Внезапно рядом с ними заухал филин и голоса резко смолкли.
6
Началось всё по осени, когда отец Любушки смастерил калиновую зыбку. Мать сшила из юбки полог и украсила её солнышком лучистым, да месяцем ясным. А когда люлька готова была, положила на подушечку куклу-мотанку, позвала дочку и говорит:
– Смотри Любушка, какая кукла в гости к нам пришла! Может скоро оживёт? – Варвара улыбнулась.
– Ты лучше папке скажи, пусть вторую зыбку мастерит, – и девочка нежно обняла мамин живот двумя руками. Прижалась к нему всей своей худобой и тихонько продолжила, – в одну-то он не поместится!
А в навью седмицу, как листопад пошёл, народились у Варвары сразу двое: зеленоглазый Никодим, крепыш с пухлыми щечками, да сероглазый Никитка. Младшенький-то совсем слабым родился и болезненным. Мать долгими ночами не спала, не ела, всё выхаживала его.
Соседи, опять засудачили:
– Себя бы поберегла. Дом совсем забросила, животина некормленая, а ты всё с этим маешься, толку-то. Любушка, совсем закручинилась! Ей слово материнское нужно. Ласковое! А она денно над табличками глиняными сидит. Разговаривать уж и вовсе перестала.
«А ведь и вправду, – подумала Варвара, – давненько я е ё колокольчиков не слыхивала».
День сменялся ночью, за луной приходила луна. Никодим давно уже ползал, а Никитка, все ещё лежал в колыбели.
– Последняя луна взошла, – тревожно сказала Люба, взяв малыша на руки, – если не поторопишься, от сухотки избавиться не успеешь.
– Не урони, смотри, мала ты ещё. Мать учить! Иж чего удумала, сухотка. – Немного помолчав, она добавила, – Куда торопиться, ещё чуток, подрастёт и окрепнет, на ножки встанет, будет с братиком бегать.
На дворе почти стемнело, когда мать с криками ворвалась в сарай:
– Микола!
– Чего шум поднимаешь?! – Муж отложил поленья, которые ровными рядами укладывал на зимовку.
– Любушка Никитку украла!
– Ты что несёшь, баба, охолонись?! – Рассерчал Микола, – зачем Любушке брата воровать?
– Сумка дорожная пропала и хлеб!
Никодим заёрзал на руках у матери и расплакался.
– Бесовщина какая-то, она же совсем ребенок! Зачем?
– В сумку посадит, и…
– И… Что И!? Варвара, что!!! – Микола сорвался на крик.
– Она нынче ввечеру, что-то про сухотку говорила и последнюю луну.
7
В воздухе повисла пауза, лишь слышно было, как в костре потрескивают поленья.

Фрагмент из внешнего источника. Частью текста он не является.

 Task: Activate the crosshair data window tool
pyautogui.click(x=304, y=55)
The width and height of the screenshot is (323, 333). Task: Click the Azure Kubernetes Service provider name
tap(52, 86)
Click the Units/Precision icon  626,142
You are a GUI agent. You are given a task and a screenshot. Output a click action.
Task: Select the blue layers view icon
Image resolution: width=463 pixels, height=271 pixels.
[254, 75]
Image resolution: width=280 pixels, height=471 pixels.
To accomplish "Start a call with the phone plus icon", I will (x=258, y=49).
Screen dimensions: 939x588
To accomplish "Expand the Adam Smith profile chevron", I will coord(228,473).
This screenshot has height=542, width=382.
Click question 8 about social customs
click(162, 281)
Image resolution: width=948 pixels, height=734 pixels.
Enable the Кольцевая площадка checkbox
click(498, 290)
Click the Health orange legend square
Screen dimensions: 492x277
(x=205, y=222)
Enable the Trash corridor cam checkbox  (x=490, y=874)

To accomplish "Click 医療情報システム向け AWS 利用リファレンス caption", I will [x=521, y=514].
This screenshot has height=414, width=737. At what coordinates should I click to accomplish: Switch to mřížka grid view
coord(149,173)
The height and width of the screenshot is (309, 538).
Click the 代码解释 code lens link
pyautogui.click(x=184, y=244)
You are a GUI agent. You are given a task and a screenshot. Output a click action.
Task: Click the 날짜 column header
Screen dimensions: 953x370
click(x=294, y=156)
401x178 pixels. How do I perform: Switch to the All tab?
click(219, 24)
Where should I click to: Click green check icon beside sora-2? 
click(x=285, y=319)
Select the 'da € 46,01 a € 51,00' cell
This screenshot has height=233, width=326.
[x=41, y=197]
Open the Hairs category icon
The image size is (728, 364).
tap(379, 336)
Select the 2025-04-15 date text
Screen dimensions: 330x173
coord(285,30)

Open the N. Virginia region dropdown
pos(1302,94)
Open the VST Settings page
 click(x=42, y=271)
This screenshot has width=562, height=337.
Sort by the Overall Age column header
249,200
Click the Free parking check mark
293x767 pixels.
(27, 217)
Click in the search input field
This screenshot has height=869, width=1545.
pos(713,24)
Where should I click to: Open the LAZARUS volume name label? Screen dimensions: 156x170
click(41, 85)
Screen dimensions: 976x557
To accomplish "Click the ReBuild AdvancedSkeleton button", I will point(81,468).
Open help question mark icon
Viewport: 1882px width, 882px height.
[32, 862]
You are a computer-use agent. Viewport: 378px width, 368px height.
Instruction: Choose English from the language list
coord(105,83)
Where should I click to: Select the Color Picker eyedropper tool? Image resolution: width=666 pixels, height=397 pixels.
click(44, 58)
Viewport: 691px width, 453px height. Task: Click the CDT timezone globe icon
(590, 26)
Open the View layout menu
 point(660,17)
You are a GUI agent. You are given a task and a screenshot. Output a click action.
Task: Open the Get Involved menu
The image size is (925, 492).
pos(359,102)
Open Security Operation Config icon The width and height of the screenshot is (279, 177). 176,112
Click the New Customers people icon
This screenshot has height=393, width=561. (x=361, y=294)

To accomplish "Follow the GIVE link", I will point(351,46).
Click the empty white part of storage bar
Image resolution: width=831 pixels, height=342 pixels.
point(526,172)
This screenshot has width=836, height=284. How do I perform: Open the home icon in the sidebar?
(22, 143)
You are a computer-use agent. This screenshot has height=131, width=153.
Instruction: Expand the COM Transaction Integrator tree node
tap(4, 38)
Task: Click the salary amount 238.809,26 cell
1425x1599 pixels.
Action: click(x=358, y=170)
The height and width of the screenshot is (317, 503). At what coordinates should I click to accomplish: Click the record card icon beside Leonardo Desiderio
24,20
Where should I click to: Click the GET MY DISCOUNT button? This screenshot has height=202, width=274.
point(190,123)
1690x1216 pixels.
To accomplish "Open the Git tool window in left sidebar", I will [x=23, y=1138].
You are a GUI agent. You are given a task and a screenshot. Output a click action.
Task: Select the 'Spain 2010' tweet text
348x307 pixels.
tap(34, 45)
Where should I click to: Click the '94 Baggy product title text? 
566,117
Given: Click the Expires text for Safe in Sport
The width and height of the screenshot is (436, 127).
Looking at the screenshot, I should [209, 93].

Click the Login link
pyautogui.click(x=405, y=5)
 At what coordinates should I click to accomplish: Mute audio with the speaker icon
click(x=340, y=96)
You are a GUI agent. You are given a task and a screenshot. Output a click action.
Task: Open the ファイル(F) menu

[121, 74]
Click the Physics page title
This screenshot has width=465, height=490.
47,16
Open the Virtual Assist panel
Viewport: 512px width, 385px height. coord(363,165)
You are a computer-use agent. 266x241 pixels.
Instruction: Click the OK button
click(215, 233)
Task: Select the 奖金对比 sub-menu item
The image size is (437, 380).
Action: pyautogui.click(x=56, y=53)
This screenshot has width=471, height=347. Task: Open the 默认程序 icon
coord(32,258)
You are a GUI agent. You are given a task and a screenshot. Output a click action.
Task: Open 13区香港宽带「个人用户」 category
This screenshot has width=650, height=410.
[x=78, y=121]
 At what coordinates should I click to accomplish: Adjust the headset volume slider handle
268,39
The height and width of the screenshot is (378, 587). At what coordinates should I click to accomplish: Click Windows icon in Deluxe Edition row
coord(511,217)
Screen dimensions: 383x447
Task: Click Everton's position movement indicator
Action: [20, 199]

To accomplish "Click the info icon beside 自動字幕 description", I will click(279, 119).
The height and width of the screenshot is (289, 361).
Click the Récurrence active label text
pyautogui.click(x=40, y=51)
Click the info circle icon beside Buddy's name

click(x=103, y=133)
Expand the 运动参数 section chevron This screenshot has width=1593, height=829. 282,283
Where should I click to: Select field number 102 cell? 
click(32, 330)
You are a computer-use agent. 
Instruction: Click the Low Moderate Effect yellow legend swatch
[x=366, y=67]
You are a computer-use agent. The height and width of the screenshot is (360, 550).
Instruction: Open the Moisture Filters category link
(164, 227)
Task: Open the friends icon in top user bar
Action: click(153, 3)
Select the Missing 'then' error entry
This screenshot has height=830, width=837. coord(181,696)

– Неужто она на болота отправилась? – нарушил тишину Светозар.
– По округе давно молва ходит, что на топях ведунья живёт и болезни разные излечивает.
– Многие ходили до ней, искали, да только не все воротились.
– Надо бы сторону эту ещё раз прочесать. – Сказал один из мужчин. – Ты мать, ступай прямиком к Варваре, может чем помочь надобно, а мы на болота отправимся.
– И то верно, сынок. – Сказала поднимаясь бабушка и направляясь в сторону ручья.
– А ты это куда? – Удивленно спросил мужчина. – Дорога на село совсем в другой стороне!
– А я тропку одну знаю, короткую. Уже через версту на месте и буду. – Ответила бабушка.
8
А тем временем Любушка, так крепко держала в руках брата, да так быстро бежала, что и глазом моргнуть не успела, как сквозь глушь лесную, да топь болотную прошла и в полночь глухую вышла на поляну. Смотрит стоит избушка, двери, да окна открыты. Зашла она в дом. Темно, кругом ни души, только печь, да мешок муки ржаной в углу стоит.